◆ SELECTED EXCERPT ◆
• • • • •
Paul spoke for about 13 minutes and 20 seconds and took no questions.

Rep. Ron Paul
Des Moines Register Soapbox
Iowa State Fair
Des Moines, Iowa
August 12, 2011
[DEMOCRACY IN ACTION TRANSCRIPT/DMR video]

Thank you very much.  I'm glad you're out this morning.  But I'm just wondering, how many will be in Ames tomorrow?  [many people raise their hands] Hey, that looks good.  Maybe we can get a few more of you to come too as well.  But of course I think most people know why candidates are in Iowa this week and what's going on tomorrow, but it's delightful to be here and attending the Fair.  And also I'm sort of enjoying the weather as well, having come from Texas here just recently.  But it is great to be here. 

But of course the real thing that motivates me is the issues that I think have been messed up in our country and that we have to change our way, we have to change our direction.  The American people are pretty tired of what they're getting.  They know there's serious problem.  There's a lot of anger going on and frustration and a lot of unemployment, and somebody has to come up with some answers.

Well you know a few years back, in the 1970s, I first ran for Congress, and I was pretty concerned about what was happening then.  I believe the stage was set for the kind of problems we have today, and it happened back in August of 1971.  That was at the time that we decided that money didn't matter.  We can print the money.  There should be nothing to back our currency.  We'll just print the money and we can live happily ever after.  That means that we believe as a people that if we could just counterfeit our own money we could live and not have to work any more.
• • • • •
◆ TASK REQUIREMENTS ◆
Answer these from the Iowa State Fair speech transcript:
(a) How long did Paul speak?
(b) From which state does he say he had recently come?
(c) In what month and year does he say the stage was set for today's problems?

◆ SUPPLIED MATERIAL ◆
• • • • •
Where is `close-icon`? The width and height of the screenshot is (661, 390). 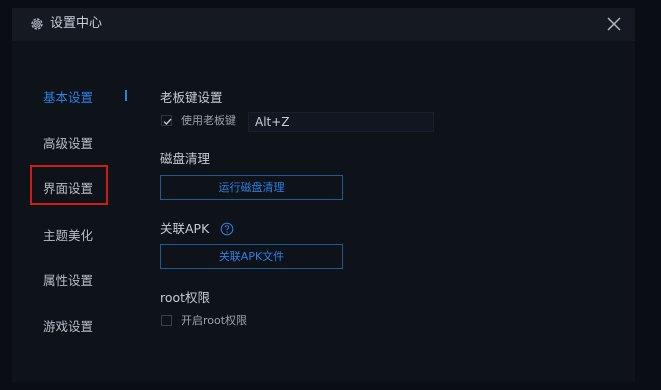 close-icon is located at coordinates (614, 24).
• • • • •
◆ SOLUTION FOR THIS PROBLEM ◆
(a) About 13 minutes and 20 seconds.
(b) Texas.
(c) August 1971.